One way to get around this problem is to buy livestock from dealers that have similar water parameters to your own tank – this is especially so for sensitive species such as shrimp. If the difference between tank water is small <5dKH, drip acclimatization across many hours will work to minimize stress. If the difference is very large (i.e. 10dKH+), acclimatization will take days, and there is no quick method to go around it.
You can drip acclimatize new livestock by running a thin tube (aquarium air line tubes pinched with a clip works well) from the aquarium to the bag that livestock came in. Aim to double the amount of water in the bag every 2 hours or so. You can remove some of the bag water as it fills with aquarium water.

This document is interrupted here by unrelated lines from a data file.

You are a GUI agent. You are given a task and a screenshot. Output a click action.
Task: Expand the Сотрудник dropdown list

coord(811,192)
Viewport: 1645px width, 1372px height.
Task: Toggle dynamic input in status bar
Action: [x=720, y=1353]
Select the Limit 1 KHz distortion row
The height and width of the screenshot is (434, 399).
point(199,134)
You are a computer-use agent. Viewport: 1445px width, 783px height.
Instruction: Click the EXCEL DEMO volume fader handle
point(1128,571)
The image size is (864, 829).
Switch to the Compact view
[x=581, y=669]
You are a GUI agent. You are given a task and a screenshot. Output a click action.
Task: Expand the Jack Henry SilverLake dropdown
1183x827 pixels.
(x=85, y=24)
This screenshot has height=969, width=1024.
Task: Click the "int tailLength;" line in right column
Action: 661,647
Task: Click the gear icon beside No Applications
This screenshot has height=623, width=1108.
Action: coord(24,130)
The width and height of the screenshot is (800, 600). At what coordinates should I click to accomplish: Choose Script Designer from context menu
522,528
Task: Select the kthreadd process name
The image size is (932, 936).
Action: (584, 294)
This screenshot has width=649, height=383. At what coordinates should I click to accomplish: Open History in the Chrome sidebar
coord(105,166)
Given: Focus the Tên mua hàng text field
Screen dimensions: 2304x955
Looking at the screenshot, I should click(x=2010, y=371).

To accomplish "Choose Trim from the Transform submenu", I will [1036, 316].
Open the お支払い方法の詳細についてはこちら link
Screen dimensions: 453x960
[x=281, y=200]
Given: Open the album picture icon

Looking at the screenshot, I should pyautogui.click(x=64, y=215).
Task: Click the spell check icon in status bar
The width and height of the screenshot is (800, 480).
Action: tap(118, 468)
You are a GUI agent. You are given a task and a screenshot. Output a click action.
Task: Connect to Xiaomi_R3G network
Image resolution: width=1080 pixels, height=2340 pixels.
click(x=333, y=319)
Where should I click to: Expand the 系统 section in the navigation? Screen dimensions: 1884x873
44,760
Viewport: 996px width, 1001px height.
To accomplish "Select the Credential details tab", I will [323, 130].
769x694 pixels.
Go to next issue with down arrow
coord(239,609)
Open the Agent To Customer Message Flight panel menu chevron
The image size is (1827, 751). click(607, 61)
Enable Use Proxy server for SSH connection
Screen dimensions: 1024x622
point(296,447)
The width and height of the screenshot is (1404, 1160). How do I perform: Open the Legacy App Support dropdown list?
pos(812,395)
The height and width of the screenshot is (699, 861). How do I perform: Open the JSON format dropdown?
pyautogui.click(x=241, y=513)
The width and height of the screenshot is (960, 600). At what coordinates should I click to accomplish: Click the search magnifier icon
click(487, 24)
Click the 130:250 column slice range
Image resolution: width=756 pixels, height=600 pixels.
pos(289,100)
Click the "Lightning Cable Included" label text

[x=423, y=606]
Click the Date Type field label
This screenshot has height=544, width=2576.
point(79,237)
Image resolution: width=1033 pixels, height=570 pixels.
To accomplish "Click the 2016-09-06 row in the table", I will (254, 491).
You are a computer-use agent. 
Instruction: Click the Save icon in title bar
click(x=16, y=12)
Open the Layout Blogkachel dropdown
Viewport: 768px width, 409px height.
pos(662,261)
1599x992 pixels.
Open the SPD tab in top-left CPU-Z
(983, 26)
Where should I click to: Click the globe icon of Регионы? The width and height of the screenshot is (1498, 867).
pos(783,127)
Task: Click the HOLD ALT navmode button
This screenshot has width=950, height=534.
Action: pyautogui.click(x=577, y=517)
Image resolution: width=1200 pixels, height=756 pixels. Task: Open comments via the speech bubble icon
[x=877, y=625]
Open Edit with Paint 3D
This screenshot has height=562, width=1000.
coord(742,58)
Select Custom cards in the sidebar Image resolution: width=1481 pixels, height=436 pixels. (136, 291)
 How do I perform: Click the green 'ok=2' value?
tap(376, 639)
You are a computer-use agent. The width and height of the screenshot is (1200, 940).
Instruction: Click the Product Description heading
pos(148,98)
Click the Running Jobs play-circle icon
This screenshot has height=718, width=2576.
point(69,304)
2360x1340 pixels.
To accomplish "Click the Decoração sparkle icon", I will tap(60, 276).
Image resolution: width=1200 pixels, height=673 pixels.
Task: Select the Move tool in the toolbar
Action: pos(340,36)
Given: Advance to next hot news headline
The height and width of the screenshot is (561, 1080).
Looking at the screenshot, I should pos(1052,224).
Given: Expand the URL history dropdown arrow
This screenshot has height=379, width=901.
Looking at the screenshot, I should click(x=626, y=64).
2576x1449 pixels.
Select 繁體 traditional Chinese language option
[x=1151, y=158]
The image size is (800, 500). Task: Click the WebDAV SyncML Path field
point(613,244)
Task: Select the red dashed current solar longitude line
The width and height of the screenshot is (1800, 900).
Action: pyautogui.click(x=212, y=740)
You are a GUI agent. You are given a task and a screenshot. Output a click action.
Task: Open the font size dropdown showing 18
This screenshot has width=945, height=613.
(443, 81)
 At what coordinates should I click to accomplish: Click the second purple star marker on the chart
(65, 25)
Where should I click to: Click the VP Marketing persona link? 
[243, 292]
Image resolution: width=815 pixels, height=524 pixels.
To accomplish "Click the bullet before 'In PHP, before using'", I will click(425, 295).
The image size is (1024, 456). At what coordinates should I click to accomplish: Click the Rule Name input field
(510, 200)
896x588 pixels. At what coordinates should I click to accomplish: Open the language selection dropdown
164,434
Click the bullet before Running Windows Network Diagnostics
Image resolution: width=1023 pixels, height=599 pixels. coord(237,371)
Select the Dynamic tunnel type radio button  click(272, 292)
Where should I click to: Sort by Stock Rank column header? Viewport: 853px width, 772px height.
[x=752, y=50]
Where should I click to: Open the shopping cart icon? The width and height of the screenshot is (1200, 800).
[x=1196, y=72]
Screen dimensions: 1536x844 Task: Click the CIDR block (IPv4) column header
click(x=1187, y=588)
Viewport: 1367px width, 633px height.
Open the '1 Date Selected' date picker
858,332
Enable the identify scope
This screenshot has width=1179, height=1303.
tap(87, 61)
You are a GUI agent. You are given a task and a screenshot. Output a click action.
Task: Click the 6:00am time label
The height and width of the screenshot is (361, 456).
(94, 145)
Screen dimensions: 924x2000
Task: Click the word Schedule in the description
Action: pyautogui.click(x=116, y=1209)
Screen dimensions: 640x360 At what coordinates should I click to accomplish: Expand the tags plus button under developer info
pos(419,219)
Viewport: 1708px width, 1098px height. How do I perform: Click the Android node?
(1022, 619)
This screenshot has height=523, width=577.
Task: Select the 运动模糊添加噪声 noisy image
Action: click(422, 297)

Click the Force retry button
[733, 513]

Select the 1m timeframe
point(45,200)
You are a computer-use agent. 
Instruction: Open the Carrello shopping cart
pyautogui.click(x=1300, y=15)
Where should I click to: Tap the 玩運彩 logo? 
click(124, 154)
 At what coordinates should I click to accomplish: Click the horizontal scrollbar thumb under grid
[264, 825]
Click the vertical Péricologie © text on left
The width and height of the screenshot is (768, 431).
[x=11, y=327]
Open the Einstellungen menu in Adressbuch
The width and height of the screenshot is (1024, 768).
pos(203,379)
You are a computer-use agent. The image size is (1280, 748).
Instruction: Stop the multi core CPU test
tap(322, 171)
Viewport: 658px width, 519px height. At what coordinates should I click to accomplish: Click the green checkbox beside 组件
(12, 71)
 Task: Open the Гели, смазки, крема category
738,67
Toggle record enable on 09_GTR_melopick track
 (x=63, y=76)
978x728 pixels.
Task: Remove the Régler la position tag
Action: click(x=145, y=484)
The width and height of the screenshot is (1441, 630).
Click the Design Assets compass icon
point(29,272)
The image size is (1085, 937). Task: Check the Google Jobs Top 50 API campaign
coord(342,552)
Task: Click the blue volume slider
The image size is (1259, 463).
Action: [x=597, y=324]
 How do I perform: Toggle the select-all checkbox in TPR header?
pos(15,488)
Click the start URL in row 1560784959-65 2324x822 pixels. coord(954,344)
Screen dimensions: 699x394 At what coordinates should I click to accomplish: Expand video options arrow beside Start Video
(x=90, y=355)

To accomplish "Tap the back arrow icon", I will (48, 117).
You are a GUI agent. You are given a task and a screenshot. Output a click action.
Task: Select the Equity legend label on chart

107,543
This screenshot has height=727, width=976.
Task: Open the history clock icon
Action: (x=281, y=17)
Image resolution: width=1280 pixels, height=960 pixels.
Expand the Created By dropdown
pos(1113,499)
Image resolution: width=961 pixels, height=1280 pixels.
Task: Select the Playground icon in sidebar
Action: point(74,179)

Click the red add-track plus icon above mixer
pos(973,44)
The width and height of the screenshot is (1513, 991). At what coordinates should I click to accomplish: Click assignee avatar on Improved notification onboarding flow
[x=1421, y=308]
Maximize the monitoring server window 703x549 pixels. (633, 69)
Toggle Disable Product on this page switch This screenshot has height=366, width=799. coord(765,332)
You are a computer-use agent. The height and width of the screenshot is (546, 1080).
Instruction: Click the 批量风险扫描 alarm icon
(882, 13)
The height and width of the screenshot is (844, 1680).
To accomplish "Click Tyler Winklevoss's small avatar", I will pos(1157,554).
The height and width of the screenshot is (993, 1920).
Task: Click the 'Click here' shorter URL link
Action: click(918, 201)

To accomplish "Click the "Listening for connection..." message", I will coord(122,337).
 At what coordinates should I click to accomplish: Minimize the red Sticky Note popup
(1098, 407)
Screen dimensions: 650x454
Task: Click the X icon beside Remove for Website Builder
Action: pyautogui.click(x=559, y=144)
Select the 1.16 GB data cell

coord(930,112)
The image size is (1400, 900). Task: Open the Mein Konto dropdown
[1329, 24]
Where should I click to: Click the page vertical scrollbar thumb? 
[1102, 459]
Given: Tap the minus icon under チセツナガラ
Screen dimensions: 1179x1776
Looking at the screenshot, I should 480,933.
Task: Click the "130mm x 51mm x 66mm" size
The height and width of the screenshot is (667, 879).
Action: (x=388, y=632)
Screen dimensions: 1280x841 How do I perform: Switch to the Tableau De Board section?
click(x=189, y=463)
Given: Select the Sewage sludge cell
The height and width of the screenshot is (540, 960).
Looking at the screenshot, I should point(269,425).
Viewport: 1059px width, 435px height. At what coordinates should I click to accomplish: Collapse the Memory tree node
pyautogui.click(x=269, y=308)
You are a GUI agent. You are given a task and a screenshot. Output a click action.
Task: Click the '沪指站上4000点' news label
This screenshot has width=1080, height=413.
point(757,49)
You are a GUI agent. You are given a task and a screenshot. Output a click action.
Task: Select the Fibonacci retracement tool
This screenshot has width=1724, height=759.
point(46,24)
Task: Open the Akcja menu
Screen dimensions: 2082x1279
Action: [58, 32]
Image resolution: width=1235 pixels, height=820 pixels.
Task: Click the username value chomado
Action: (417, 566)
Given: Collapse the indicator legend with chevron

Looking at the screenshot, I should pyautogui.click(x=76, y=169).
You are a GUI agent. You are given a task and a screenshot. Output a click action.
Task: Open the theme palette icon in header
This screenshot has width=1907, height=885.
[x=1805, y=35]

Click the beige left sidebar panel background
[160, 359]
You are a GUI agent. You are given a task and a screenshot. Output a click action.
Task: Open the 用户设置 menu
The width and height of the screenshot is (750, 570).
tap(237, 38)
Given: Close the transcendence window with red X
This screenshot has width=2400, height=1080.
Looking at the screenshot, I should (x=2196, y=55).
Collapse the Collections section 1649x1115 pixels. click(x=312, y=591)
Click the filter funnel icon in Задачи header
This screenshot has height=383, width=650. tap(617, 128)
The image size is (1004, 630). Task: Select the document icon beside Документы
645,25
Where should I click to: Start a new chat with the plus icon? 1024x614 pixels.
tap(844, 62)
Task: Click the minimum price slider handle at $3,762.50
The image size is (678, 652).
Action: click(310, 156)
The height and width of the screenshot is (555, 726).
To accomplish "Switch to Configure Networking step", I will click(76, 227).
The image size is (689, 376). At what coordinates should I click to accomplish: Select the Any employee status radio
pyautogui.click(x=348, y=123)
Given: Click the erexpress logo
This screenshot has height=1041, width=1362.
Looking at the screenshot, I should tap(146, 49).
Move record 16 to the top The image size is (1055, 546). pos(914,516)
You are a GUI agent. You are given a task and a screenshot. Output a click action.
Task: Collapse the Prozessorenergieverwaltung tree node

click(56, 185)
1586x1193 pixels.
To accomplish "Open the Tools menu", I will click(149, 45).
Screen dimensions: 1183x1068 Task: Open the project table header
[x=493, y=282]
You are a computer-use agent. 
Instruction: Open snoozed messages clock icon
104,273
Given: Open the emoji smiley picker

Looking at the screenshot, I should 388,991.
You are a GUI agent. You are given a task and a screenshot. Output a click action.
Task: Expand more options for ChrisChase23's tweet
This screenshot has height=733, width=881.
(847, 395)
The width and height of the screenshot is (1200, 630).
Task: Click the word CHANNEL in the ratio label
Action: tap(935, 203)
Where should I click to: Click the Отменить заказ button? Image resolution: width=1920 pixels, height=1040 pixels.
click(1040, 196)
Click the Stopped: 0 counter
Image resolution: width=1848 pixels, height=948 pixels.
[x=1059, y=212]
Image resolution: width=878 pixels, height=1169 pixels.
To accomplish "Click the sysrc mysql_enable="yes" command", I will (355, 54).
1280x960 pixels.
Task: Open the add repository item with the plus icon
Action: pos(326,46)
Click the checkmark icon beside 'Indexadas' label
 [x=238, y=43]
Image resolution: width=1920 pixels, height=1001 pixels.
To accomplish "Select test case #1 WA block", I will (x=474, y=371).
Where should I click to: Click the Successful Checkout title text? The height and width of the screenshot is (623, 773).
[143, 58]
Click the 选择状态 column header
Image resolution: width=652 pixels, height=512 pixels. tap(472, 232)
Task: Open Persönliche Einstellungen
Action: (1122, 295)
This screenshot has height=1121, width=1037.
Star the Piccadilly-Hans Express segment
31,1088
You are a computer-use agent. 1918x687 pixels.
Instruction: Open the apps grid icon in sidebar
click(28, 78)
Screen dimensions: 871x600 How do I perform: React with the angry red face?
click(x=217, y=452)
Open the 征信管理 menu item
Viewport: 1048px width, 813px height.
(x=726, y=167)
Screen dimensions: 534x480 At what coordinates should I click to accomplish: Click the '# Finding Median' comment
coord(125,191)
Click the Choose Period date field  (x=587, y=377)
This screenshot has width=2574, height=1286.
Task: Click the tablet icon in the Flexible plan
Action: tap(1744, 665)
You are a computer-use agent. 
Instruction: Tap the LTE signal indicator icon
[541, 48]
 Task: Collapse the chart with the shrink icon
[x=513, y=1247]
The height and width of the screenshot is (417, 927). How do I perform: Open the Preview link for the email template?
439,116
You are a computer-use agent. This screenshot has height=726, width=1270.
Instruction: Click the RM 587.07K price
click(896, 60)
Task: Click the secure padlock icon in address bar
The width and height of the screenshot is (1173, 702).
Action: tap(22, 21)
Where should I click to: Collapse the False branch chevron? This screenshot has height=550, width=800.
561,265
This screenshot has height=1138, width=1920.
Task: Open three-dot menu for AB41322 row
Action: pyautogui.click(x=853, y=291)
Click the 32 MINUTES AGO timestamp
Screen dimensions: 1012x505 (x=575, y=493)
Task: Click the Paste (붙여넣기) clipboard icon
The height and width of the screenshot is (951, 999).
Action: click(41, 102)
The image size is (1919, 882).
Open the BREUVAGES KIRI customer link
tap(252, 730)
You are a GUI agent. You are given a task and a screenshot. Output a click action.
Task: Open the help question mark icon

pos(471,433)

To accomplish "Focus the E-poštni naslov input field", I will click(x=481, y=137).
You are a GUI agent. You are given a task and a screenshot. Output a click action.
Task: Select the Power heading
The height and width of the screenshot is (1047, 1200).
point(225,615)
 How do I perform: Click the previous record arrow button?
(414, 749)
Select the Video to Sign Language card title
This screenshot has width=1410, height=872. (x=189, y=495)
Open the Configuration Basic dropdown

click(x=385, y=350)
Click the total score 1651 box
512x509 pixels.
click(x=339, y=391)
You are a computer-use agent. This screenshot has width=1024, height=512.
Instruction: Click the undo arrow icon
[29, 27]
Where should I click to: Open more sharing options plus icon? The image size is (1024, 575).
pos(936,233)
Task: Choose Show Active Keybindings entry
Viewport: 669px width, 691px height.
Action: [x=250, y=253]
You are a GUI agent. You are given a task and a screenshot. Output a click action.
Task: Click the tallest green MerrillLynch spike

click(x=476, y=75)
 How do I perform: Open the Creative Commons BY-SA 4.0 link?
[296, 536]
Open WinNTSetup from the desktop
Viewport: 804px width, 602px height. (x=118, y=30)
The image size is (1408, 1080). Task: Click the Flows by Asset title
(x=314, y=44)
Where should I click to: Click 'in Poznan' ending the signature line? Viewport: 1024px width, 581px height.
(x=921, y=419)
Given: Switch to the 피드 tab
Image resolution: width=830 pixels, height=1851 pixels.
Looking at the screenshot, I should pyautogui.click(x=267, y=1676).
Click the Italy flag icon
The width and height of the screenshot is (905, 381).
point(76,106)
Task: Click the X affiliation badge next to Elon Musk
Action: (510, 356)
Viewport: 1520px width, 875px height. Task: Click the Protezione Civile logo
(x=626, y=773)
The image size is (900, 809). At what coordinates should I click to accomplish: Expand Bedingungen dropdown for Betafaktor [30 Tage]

You can add the livestock to the tank after 2 to 4 hours.
Sensitive livestock such as these Sundadanio axelrodi do not like large fluctuation in water parameters.
AND WHEN IT MAY NOT
Drip acclimatization does not work for large parameter differences. If the difference is large, for example, 10dKH, drip acclimatization will not be enough.
In such cases, you can place the livestock in a holding tank, and raise the parameters in a holding tank slowly, 2-3 dKH a week, until it reaches the target required parameters of the main tank. The much easier option is to buy from dealers that hold livestock breed in water similar to your tank parameters.
PLOP AND DROP?
In many situations, livestock can be dropped straight into the tank without going through drip acclimatization. The main advantage is that sometimes livestock that has been transported for long journeys suffer from a buildup of ammonia in the bag – the benefits of introducing them immediately outweighs the potential transition stress of remaining in ammonia saturated water for a prolonged period.
Adding alkaline tank water to a bag of ammonia rich acidic bag water is potentially deadly as ammonia toxicity spikes with alkalinity – Ammonia is more toxic above pH 7.
For most commercially breed fish, they are hardy enough to withstand quite a large difference in water parameters. So removing the fish and adding them directly to the tank makes sense for many species.
I would not try this approach if the parameter difference is huge – i.e. from a 1 dKH bag to a 10 dKH tank.